When travelling anywhere outside the EEA, you should check exactly what your operator plans to charge you. If your operator charges, hook up to free WiFi in a cafe or hotel, and use a free or nearly free calling service such as Skype or WhatsApp. Or you could use a local payphone, if you can find one...

Turkey, where around 1.5 million British holidaymakers are expected to go this summer, is a particular concern: several operators apply charges that are completely disproportionate to the cost of providing the service. For example EE levies a fee of £1.50 per minute to make or receive calls and 50p for each text sent by customers on monthly contracts. Heading for Cyprus? You could inadvertently find you have joined a Turkish network, who provide services north of the “Green Line” on the divided island.

Do roaming fees apply on a ferry or cruise?

Yes, and they can be painfully high. Most European ferries and cruises in the Mediterranean, the Baltic and across the English Channel are between EU ports, but when you are offshore and using a satellite link to the ship, “roam like at home” does not apply. There are no caps on what the operator can charge: £3 a minute to make or receive calls is common, and data may be spectacularly expensive.

To stay in touch, you could use the on-board WiFi – which could still be pricey – for data use and make calls via Skype or WhatsApp. Or switch to manually selected networks to make sure your phone doesn’t select the ship’s high-tariff satellite link. Or just turn the thing off and enjoy the voyage.
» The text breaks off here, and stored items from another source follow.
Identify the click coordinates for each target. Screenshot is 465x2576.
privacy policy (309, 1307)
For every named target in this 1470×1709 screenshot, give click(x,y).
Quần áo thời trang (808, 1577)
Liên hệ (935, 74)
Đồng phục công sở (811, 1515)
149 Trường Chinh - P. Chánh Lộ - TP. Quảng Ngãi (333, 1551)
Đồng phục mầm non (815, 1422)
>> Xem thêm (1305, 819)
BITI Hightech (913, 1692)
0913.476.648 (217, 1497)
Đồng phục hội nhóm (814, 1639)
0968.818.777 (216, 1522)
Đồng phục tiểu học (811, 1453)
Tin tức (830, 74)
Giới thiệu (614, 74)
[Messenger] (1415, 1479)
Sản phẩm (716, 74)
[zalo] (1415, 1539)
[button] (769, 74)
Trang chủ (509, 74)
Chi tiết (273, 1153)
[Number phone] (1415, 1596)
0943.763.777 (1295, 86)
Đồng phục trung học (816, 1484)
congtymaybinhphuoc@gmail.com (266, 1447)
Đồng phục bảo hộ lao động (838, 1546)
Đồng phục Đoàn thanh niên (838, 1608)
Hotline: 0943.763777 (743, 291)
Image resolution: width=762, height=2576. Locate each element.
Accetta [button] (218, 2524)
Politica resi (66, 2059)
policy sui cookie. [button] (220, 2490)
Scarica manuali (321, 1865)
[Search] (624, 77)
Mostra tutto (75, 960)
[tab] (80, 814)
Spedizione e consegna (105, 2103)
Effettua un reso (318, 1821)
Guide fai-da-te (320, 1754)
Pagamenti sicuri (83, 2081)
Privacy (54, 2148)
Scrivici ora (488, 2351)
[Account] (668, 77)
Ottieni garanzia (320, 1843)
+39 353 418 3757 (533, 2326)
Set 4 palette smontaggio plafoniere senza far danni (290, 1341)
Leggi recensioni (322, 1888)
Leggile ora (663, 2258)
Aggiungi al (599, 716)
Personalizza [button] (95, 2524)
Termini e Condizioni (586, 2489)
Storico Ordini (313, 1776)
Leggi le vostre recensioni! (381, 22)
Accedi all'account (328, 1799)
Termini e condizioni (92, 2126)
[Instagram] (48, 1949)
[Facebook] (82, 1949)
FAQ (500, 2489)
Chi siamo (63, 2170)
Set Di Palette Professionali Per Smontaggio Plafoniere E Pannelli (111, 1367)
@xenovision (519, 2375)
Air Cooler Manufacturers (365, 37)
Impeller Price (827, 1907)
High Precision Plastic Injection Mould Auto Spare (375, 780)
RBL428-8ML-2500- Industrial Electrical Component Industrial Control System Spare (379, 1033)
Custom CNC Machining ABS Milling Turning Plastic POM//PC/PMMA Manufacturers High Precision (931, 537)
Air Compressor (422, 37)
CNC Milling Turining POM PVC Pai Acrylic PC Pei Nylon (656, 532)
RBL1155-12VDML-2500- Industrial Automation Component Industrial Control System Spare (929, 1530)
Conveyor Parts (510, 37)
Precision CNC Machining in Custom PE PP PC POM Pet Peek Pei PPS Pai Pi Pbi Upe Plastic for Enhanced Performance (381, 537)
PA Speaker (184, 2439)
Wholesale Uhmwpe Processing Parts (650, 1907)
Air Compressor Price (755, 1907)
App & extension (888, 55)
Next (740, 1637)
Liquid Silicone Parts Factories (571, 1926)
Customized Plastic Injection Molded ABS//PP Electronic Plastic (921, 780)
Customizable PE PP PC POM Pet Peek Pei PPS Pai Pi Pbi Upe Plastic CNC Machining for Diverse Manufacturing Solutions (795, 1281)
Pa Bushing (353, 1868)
What happens after Brexit?

No one knows. As citizens of a non-EU country, the British will have no automatic right to roam free telephonically.

Abta, the travel association, has demanded “we retain this highly valuable and pragmatic EU-level agreement once we leave the EU”.

It is possible that the UK will negotiate equivalent measures, or conversely that mobile-phone operators may reintroduce onerous charges. The eventual settlement is likely to be somewhere between the two.